**WHAT YOU SHOULD DO:** Give the number of lines below that hold "computer", and only that.

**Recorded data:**

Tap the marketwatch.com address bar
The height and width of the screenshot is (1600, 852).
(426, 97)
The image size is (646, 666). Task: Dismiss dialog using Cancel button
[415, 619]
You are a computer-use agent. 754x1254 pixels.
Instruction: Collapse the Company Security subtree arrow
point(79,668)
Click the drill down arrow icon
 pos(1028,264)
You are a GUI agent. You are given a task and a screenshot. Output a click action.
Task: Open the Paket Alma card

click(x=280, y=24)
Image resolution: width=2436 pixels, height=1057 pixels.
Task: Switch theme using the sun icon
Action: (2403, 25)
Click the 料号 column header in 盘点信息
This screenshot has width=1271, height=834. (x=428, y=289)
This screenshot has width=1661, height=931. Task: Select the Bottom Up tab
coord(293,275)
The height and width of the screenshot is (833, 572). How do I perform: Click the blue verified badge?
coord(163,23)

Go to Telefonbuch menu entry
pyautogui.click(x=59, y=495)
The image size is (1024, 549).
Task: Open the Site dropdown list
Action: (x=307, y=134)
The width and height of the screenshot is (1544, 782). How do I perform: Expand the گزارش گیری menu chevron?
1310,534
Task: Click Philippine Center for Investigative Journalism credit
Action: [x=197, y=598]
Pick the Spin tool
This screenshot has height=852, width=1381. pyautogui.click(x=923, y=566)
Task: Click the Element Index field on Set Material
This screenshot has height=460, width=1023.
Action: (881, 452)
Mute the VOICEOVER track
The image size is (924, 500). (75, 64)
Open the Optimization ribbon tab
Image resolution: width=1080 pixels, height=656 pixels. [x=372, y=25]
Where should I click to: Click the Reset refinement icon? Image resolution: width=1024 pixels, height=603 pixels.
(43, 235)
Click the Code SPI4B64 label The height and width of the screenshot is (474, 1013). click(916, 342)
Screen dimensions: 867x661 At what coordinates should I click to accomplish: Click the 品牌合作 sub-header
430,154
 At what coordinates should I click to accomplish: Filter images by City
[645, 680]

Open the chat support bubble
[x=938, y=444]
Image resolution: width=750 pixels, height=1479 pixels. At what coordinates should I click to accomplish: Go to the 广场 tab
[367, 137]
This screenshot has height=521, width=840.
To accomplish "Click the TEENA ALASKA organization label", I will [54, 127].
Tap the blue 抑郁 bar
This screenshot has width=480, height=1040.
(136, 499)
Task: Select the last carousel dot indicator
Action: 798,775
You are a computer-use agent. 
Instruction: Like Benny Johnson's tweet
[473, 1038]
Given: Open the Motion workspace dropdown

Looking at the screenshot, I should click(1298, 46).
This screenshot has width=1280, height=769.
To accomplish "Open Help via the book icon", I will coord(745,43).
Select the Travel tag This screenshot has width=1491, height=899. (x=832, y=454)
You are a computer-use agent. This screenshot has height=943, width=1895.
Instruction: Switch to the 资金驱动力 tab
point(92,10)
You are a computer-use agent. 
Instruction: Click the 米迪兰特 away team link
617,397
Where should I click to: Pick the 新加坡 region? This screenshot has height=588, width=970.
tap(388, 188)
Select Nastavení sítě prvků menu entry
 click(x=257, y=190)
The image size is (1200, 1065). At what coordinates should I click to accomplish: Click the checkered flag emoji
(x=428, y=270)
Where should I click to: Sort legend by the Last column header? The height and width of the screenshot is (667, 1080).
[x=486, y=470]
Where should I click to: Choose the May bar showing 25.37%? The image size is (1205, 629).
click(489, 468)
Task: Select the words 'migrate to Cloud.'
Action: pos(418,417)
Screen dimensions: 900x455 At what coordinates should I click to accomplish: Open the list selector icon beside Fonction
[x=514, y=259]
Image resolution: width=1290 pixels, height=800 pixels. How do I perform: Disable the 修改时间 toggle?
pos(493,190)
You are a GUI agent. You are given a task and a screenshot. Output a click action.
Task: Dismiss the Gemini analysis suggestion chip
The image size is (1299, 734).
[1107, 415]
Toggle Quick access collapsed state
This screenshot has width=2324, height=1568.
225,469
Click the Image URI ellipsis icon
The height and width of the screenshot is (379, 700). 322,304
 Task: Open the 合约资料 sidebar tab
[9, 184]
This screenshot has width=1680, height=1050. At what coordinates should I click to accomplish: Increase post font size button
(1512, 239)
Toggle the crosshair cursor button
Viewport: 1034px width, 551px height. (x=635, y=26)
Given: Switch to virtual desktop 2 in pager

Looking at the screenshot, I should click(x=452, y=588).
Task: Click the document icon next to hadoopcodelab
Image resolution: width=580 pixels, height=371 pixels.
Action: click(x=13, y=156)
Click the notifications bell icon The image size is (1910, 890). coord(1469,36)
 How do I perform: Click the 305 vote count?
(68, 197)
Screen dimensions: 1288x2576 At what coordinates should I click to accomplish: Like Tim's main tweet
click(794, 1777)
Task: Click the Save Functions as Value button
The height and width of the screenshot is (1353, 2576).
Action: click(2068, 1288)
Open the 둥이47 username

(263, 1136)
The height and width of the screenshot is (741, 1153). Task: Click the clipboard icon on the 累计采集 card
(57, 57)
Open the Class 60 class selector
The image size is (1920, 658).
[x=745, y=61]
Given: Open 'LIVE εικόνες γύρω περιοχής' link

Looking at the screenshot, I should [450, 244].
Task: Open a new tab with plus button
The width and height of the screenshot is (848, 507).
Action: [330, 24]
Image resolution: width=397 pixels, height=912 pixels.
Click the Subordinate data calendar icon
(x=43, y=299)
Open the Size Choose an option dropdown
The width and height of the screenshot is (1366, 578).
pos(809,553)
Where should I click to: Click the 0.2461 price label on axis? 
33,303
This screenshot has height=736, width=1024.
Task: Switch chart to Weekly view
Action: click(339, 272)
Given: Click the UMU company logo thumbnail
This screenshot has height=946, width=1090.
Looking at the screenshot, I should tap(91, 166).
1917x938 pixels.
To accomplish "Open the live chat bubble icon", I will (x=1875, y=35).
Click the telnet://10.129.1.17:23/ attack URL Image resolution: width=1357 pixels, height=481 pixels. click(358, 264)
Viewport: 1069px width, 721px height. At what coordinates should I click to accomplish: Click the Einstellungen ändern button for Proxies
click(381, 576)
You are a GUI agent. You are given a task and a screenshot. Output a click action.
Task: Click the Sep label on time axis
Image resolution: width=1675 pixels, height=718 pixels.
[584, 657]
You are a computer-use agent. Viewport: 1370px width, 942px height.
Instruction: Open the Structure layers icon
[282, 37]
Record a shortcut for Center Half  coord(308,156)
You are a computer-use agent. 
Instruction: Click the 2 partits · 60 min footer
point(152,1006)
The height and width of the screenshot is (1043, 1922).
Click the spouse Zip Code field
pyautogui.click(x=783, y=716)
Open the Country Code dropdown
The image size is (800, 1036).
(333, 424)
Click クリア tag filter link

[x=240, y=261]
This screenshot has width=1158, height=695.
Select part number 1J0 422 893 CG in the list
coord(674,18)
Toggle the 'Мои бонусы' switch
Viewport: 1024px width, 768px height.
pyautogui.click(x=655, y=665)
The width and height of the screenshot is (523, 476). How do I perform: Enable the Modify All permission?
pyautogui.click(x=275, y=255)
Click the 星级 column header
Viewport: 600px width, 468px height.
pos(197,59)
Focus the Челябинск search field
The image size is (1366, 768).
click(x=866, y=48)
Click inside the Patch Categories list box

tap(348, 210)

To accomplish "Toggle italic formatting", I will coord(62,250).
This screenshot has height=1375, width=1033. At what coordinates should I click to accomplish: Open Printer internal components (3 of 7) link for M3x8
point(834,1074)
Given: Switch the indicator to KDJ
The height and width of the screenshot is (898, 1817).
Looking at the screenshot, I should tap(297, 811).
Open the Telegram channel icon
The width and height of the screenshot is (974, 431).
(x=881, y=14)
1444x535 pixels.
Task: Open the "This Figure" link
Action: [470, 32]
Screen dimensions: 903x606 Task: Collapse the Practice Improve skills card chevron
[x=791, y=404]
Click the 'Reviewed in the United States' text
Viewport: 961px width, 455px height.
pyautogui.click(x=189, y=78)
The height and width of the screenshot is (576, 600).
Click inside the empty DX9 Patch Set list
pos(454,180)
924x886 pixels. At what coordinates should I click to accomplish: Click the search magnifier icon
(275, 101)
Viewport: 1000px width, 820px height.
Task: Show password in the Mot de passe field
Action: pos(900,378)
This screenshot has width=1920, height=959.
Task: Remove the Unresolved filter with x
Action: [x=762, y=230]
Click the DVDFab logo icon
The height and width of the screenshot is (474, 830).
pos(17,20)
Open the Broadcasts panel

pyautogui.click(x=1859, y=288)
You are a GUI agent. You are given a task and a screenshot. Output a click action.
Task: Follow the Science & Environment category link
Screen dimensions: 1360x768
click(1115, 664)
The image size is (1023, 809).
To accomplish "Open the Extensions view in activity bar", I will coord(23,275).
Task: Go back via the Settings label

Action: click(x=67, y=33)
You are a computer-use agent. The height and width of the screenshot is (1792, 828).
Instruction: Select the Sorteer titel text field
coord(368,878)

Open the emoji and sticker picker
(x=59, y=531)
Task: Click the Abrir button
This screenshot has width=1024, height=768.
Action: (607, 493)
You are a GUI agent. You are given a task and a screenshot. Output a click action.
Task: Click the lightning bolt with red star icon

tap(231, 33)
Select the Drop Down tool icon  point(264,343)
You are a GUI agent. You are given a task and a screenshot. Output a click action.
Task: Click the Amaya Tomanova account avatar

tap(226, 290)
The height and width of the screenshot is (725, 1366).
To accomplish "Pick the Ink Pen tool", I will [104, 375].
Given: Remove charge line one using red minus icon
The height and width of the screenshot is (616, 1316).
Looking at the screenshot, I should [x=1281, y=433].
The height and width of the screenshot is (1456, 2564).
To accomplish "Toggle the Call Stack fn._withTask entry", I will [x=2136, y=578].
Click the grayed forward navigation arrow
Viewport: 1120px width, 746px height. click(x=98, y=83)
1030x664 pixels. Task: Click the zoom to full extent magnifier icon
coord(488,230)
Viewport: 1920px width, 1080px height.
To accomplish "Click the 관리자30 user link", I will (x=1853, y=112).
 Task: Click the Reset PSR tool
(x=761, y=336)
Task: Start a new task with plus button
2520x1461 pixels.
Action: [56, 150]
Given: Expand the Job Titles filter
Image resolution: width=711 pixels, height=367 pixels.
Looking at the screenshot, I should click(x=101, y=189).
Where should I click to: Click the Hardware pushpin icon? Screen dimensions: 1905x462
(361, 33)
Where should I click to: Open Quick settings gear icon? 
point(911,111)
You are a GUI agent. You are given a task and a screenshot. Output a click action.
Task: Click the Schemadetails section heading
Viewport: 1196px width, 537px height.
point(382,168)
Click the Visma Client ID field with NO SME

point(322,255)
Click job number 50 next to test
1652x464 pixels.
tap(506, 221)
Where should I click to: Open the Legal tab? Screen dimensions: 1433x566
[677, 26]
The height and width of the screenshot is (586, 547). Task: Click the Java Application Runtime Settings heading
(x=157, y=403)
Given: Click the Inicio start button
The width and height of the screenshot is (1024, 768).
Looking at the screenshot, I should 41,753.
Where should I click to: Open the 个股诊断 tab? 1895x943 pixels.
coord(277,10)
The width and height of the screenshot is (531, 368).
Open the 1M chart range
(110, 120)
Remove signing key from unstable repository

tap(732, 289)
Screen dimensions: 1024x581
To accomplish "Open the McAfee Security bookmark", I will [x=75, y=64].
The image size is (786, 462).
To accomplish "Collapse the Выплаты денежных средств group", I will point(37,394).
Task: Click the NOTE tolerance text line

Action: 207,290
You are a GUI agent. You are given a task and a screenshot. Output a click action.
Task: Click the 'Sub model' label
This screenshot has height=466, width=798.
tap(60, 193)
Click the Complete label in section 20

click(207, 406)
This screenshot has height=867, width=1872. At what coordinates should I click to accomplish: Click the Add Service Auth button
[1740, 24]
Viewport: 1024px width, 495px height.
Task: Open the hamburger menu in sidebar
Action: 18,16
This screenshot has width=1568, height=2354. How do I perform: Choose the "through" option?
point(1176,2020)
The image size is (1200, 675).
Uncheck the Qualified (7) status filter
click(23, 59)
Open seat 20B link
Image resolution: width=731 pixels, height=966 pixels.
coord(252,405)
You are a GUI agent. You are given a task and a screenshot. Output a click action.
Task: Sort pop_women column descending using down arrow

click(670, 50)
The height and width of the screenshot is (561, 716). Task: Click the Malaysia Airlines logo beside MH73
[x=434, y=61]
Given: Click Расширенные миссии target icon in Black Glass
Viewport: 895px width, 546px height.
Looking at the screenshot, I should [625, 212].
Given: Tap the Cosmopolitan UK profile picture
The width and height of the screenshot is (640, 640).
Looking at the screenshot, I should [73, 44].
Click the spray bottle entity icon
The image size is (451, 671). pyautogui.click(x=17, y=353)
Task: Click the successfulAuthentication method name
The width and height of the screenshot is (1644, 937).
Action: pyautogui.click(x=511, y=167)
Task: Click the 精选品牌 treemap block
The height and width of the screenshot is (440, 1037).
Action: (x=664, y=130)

**EXPECTED ANSWER:** 7